The 30 Films We’re Looking Forward to in 2018

Scorsese’s back, for starters.

By The Editors
January 11, 2018 9:00 am

First, please do not see Liam Neeson’s latest thriller The Commuter this weekend.

Fighting for your life against nefarious forces on a commuter train? New Yorkers say, “You mean Tuesday?”

If we’re gonna celebrate film — real film — let’s do it right: with the 30 movies we’re most excited about this year.

Herein: An actual groundbreaking superhero film. A flick that took two decades (and a death or two) to complete. The return of Martin Scorsese to the criminal underworld.

And something described, by its own director, as “Hill Street Blues meets Doom.”

The Superhero Film: Black Panther

What do you get when you combine a hot director (Creed’s Ryan Coogler), a perfect cast (Chadwick Boseman, Michael B. Jordan, Lupita Nyong’o) and a soundtrack overseen by Kendrick Lamar? Apparently, loads of planned viewing parties and the most-anticipated Marvel film ever. (Feb. 16)

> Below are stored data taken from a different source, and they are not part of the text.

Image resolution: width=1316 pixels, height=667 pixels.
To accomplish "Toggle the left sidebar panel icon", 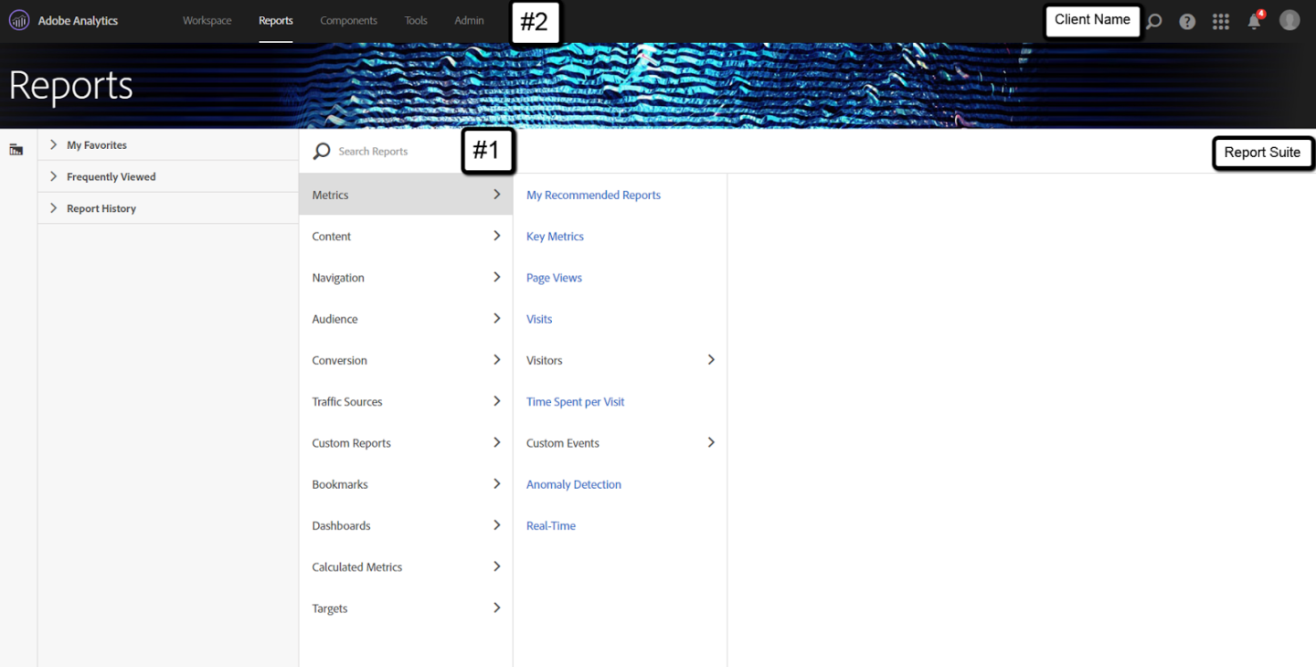I will pyautogui.click(x=16, y=150).
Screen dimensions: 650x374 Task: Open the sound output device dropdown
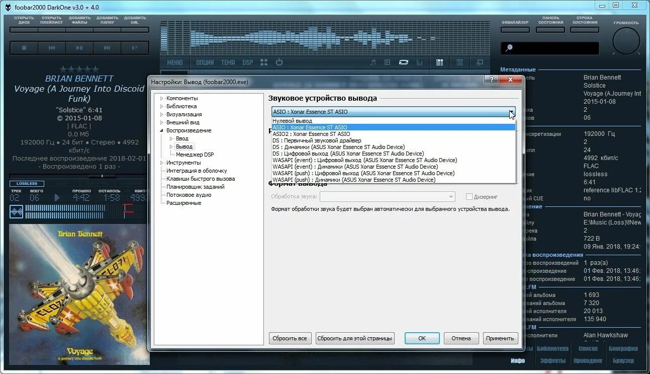pyautogui.click(x=511, y=111)
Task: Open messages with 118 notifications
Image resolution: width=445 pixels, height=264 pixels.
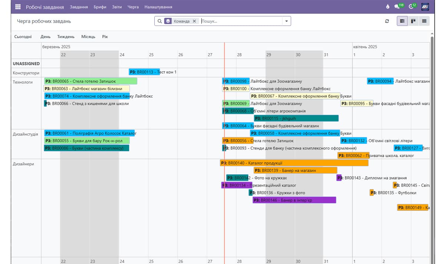Action: (398, 7)
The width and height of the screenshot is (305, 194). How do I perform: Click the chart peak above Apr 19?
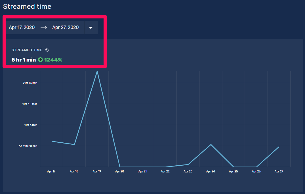[x=97, y=71]
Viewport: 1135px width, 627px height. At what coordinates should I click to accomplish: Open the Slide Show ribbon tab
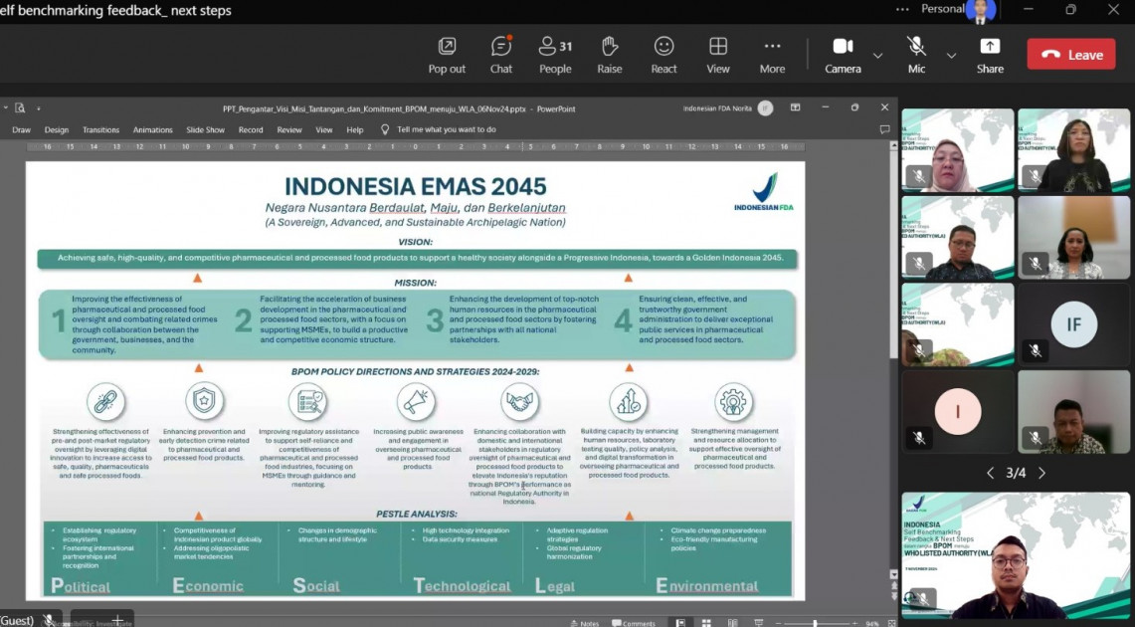[205, 129]
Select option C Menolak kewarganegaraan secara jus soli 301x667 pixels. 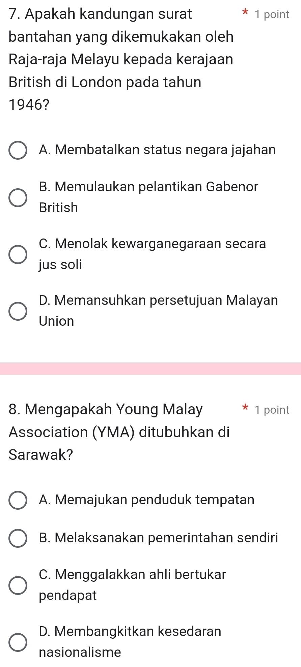19,255
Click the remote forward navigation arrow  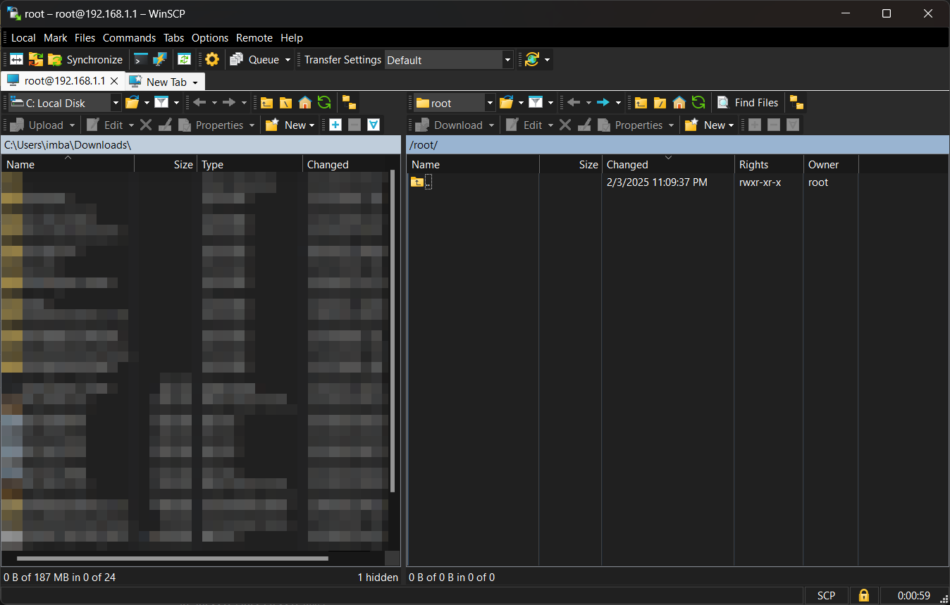603,103
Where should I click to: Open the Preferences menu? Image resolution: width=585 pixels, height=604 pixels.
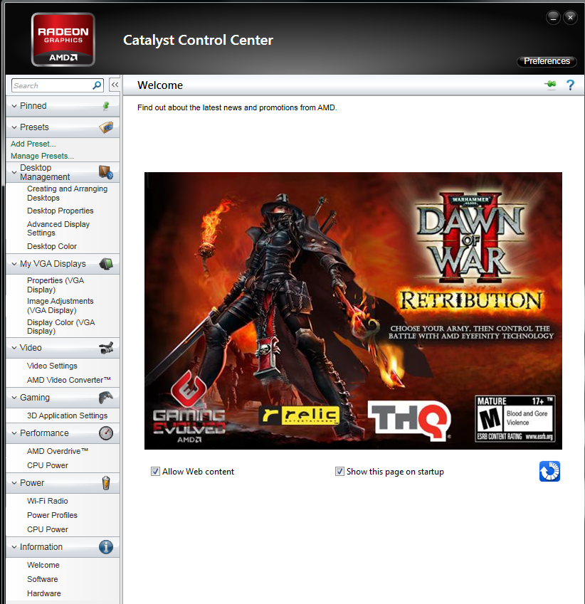(x=546, y=61)
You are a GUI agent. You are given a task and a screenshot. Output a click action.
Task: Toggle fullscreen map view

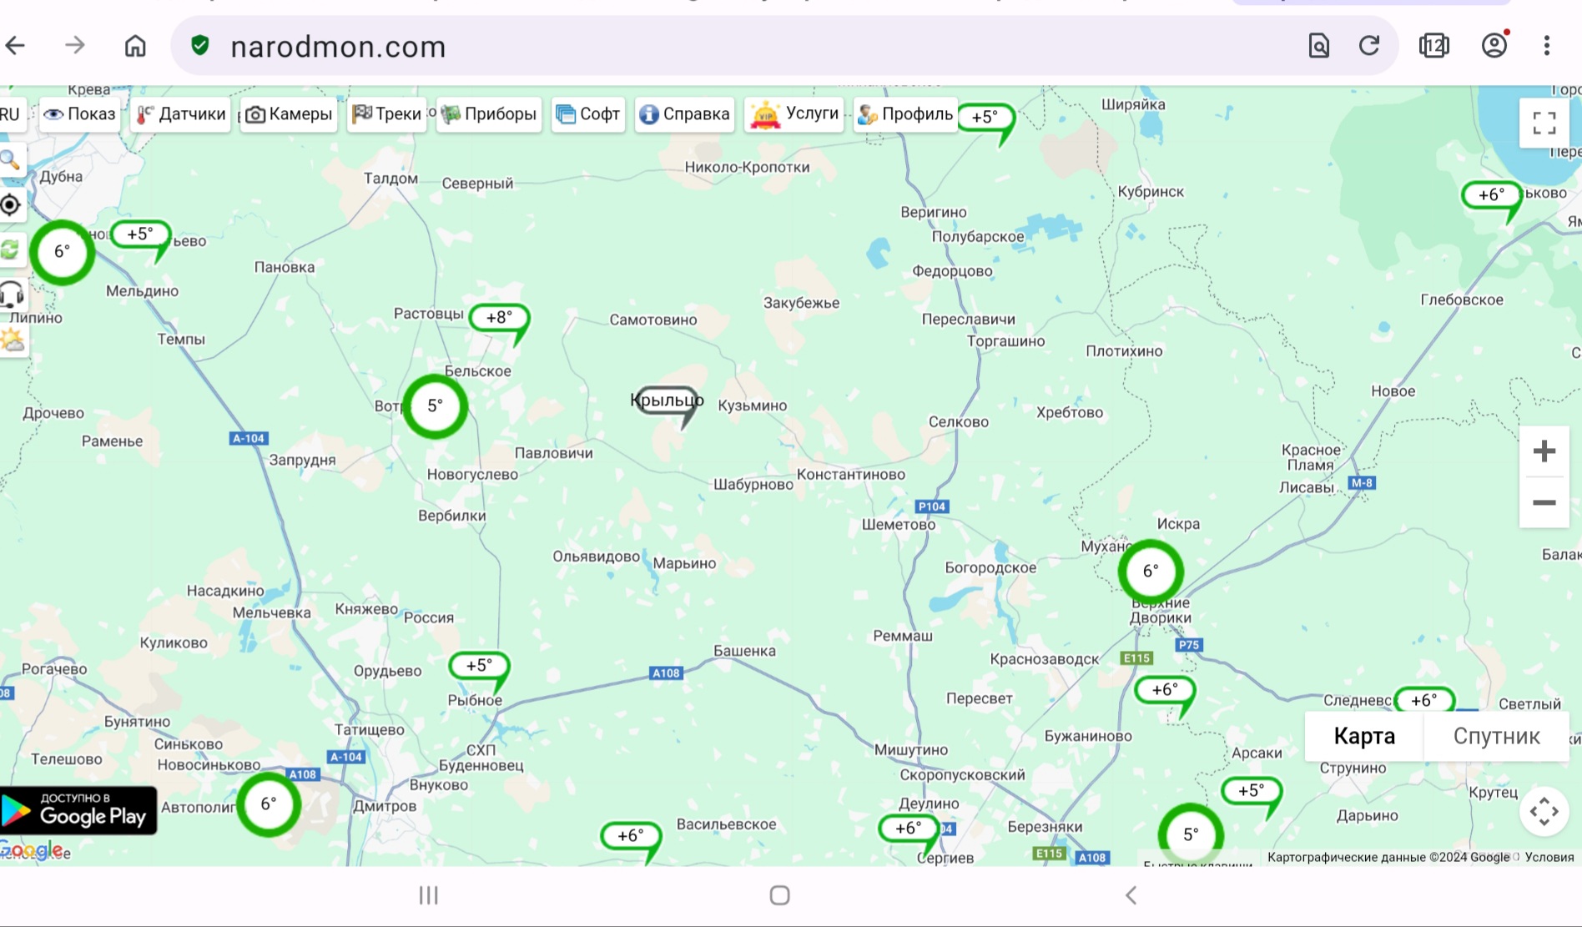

It’s this year’s … Wonder Woman, for breaking cultural boundaries
The backup plan: Avengers: Infinity War. Because all the superheroes. (May 4)

The Sci-fi Blockbuster: Mortal Engines

In a dystopian future, cities mounted on wheels go about the land devouring small towns for resources. Expect a steampunk take on Mad Max aided by co-producer/co-writer Peter Jackson. (Dec. 14)

It’s this year’s … Mad Max: Fury Road
The backup plan: Alita: Battle Angel, the long-gestating anime adaptation (via James Cameron and Robert Rodriguez) that hopefully overcomes its uncanny valley issues. (July 20)

The Reboot: Halloween

We didn’t mind Rob Zombie’s colorful take on Michael Myers. But roping in indie helmer David Gordon Green, along with Danny McBride (as the film’s co-writer), original H’ween auteur John Carpenter and series star Jamie Lee Curtis provides the tired franchise with some fresh, uh, blood. (Oct. 19)

It’s this year’s … It Follows
The backup plan: Ocean’s 8, the female-driven, canonical take on Steven Soderbergh’s heist series (June 8)

The Nostalgic Pick: Ready Player One

Steven Spielberg takes a wild, dystopian novel packed with ’80s references and hopefully doesn’t ruin it by including car chases. Still, the film looks visually dazzling, and it’s loaded with every pop-culture remnant of your nerdy childhood. (March 30)

It’s this year’s … Tron. And/or Stranger Things.
The back-up plan: The Irishman, AKA Martin Scorsese, Al Pacino and Robert De Niro return to the criminal underworld (TBD)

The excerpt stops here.